Les yeux de l'Autre

Il était allongé sur la table d'opération, le dossier légèrement relevé. Il avait refusé toutes les propositions d'anesthésiants, calmants ou narcotiques que Doc' lui avait faites. Doc' était donc en train de lui retirer à vif des échardes de métal particulièrement tranchantes de sa tempe. Et il ne bronchait absolument pas. Pas même le début d'une légère grimace de douleur. Il semblait même apprécier l'expérience. Doc' se retint de frissonner.
Vjutta l'effrayait au plus haut point. Mais il était trop tard pour faire machine arrière maintenant. Il avait décidé de quitter la prêtrise de son propre gré, il n'y avait pas de retour en arrière possible.
Principalement pour cette raison, Doc' se réjouissait de l'arrivée de Krilertach dans leur petit groupe. Lui aussi semblait mal à l'aise vis-à-vis de Vjutta. C'était peut-être très égoïste de sa part mais il se sentait moins seul.
- Comment parviens-tu as rester aussi stoïque avec cette gueule en sang que tu as ?
- Je n'ai pas l'intention de te répondre. Si tu continuais à inutilement aiguiser ta hache plutôt ?

Cilla en profita pour s'immiscer dans la conversation avec le tact d'un Bagon dans un magasin de porcelaine. 
- Mwarfmwarfmwarf ! Eh ! Le puceau ! Il a raison Vjutta ! Pourquoi tu continues à aiguiser ta vieille hache ? T'es au courant que t'as la Rabellum maintenant ?
- Fous-moi la paix, Cilla.
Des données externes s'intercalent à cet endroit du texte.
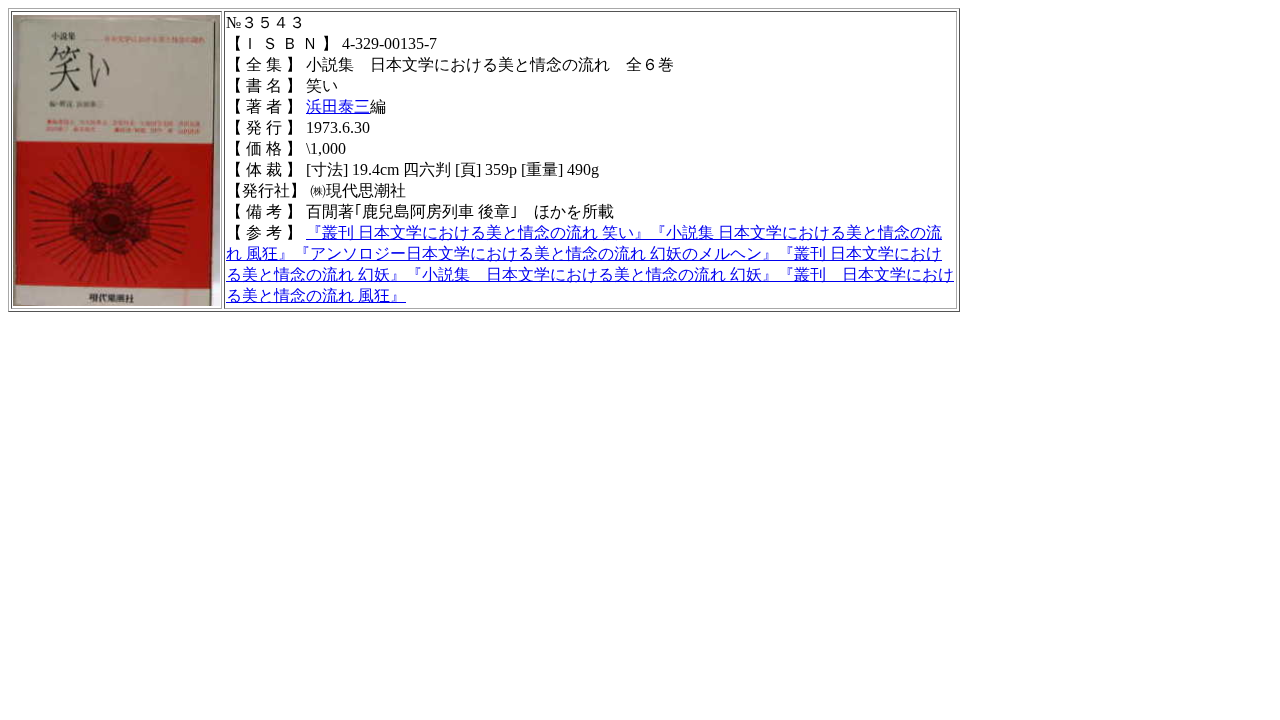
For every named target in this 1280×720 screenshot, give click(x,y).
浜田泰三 (338, 106)
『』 (478, 232)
Me concentrer sur un travail manuel m'apaise. J'en ai besoin.
- T'en as besoin ?! Mwarfmwarf ! Tu veux que je te ramène des aiguilles à tricoter et une pelote de laine pour la prochaine fois ? On dirait que...
- Il suffit. Cilla, laisse-le tranquille.

Cilla s'interrompit immédiatement sans même discuter. Doc' n'appréciait pas Cilla mais il ne la craignait absolument pas. Elle, il comprenait comment elle fonctionnait. Sa personnalité pouvait se résumer en deux traits de caractère prédominants : premièrement, elle était narcissique et deuxièmement elle était incapable de cerner la différence entre bien et mal. Elle ne tirait aucune satisfaction dans le fait de faire souffrir son prochain, mais ça ne le dérangeait pas le moins du monde non plus. Et, livrée à elle-même, elle n'aurait fait que ce qu'elle voulait en éliminant tous ceux qui auraient pu se mettre sur son passage. Elle aurait été un électron libre potentiellement dangereux.
Ceci ayant été dit, il était curieux de constater qu'elle vouait une loyauté sans faille à Vjutta.

Cilla reprit une grande lampée de la bouteille de Jhùrk qu'elle tenait à la main puis se tint tranquille une trentaine de secondes... avant de partir d'un immense éclat de rire joyeux en secouant sa bouteille dans tous les sens. Krilertach fut copieusement arrosé d'alcool dans la manœuvre mais il n'osa pas s'en offusquer.

- N'empêche, on les a explosé ! On les a réduit en poussières ces toutous du Triumvira ! T'aurais du voir ça, Doc'! Moi, j'étais dans mon arbre avec le Lugdanash et j'étais à une place parfaite pour tout admirer ! Ils étaient environ quatre-vingt à fouiller la forêt de long en large et ces trouducs, ils étaient incapables de nous mettre la main dessus ! On les a fait tourner en bourrique pendant bien six heures les drôles ! Et puis Vjutta m'a demandé de tuer une de ces soldats à la noix, et vla' t'y pas qu'ils se ramènent tous autour du cadavre comme des mouches autour de la merde ! Et là, Vjutta est entré dans la danse...Et c'était magnifique. Tu aurais dû voir ! Vjutta, il...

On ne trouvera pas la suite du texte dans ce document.